• WHAT YOU SHOULD DO: Without any pictures, print the lines below from the one that has "Task: Click the magnifier search button" through the one that has "Image resolution: width=705", exactly and nothing else.

Collection entries:
....

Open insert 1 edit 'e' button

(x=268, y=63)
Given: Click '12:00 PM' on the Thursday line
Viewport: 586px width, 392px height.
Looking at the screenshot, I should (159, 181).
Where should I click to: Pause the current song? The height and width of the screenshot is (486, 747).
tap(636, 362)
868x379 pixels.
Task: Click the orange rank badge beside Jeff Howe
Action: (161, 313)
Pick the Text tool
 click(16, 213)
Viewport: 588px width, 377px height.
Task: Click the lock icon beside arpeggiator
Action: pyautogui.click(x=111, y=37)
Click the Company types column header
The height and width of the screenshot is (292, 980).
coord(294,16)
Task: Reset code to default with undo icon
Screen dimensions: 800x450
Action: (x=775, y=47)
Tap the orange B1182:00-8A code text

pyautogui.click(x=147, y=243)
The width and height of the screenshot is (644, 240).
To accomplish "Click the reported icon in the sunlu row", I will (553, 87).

....

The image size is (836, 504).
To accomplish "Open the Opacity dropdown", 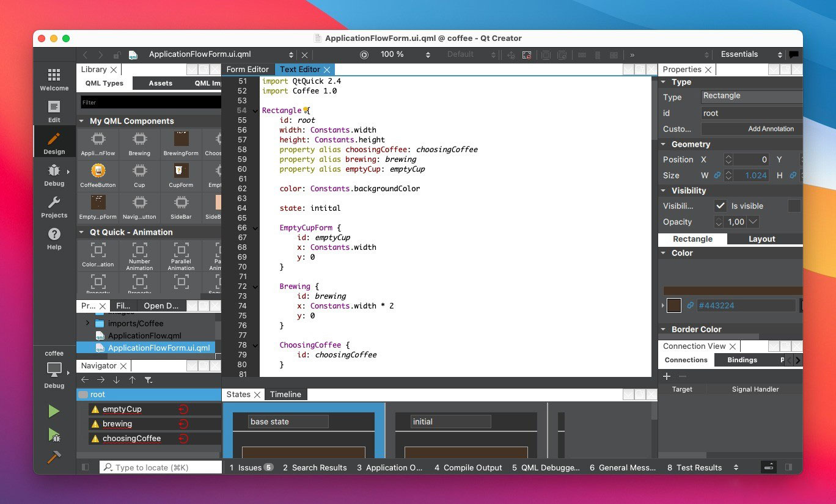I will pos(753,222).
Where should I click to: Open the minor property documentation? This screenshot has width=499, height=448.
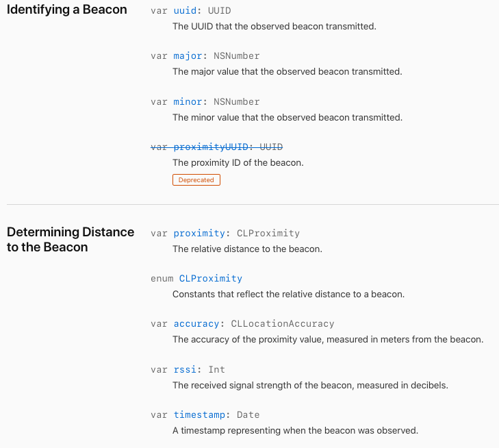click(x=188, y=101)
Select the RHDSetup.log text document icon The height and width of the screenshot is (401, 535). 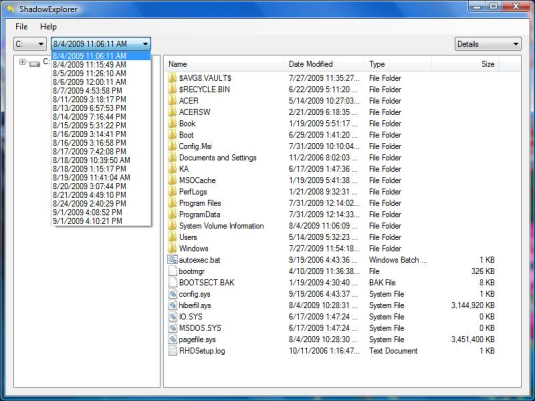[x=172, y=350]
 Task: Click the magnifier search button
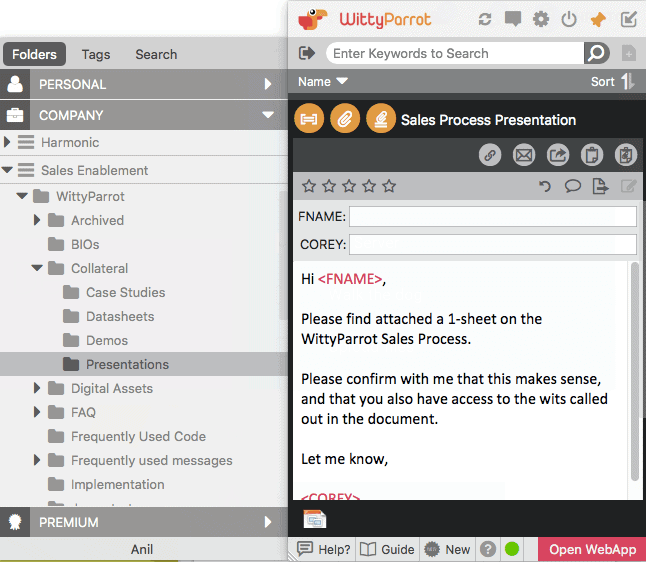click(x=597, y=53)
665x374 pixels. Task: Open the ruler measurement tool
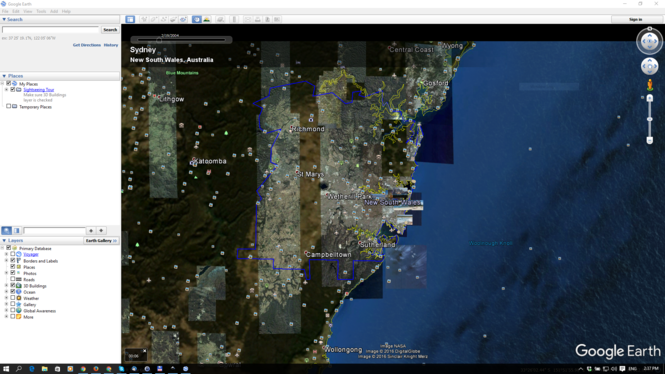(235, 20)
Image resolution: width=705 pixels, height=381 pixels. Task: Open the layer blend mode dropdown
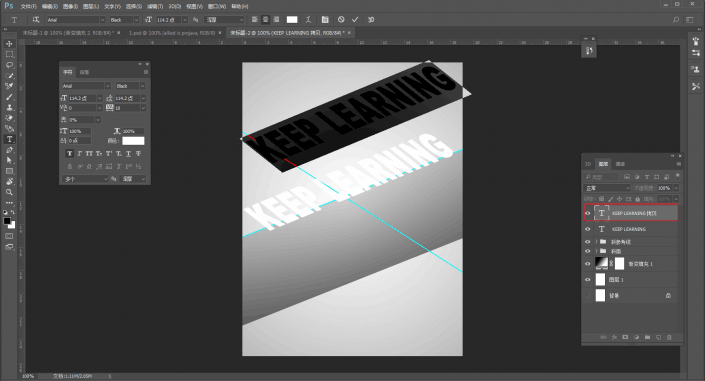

....

• SOLUTION FOR THIS PROBLEM:
 Task: Click the magnifier search button
click(x=597, y=53)
665x374 pixels. Task: Open the ruler measurement tool
(235, 20)
Image resolution: width=705 pixels, height=381 pixels. Task: Open the layer blend mode dropdown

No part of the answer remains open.